## Records provided
=-=-=

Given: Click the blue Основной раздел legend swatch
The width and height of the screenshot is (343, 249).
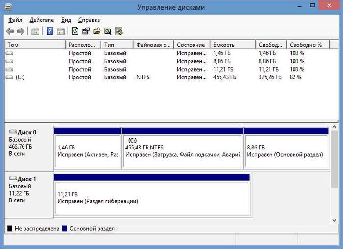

=-=-=

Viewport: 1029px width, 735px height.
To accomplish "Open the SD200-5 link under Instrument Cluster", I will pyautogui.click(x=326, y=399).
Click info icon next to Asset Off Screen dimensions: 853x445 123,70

=-=-=

## Work instruction
Lines above that include the string "width" need to be copied.

## Written solution
The width and height of the screenshot is (343, 249).
Viewport: 1029px width, 735px height.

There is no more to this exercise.